The task:
Count the lines of the records that contain the word "pixels", and give only the number.
====
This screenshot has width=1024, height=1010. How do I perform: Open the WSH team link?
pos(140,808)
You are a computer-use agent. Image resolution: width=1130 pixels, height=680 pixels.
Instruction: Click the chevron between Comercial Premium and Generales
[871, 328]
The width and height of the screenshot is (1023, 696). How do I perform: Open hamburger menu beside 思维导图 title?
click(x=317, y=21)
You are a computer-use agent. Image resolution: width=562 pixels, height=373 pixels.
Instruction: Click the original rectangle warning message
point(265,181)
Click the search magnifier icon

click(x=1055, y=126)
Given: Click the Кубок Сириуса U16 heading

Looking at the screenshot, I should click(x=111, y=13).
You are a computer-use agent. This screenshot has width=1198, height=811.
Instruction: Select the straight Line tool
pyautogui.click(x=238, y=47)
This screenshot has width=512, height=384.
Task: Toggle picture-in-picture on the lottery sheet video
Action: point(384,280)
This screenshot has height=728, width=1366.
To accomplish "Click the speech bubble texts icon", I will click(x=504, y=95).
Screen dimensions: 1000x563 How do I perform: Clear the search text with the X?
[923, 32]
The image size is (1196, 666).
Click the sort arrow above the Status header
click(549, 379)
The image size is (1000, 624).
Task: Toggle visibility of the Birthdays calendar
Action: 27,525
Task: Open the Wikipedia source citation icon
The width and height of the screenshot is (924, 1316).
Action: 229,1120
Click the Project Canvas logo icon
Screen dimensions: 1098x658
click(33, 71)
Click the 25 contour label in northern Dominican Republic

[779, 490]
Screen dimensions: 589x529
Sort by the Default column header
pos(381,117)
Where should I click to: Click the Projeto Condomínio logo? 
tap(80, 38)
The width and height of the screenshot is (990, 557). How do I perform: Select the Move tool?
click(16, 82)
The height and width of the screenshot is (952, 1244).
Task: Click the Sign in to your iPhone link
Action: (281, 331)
====
The output:
2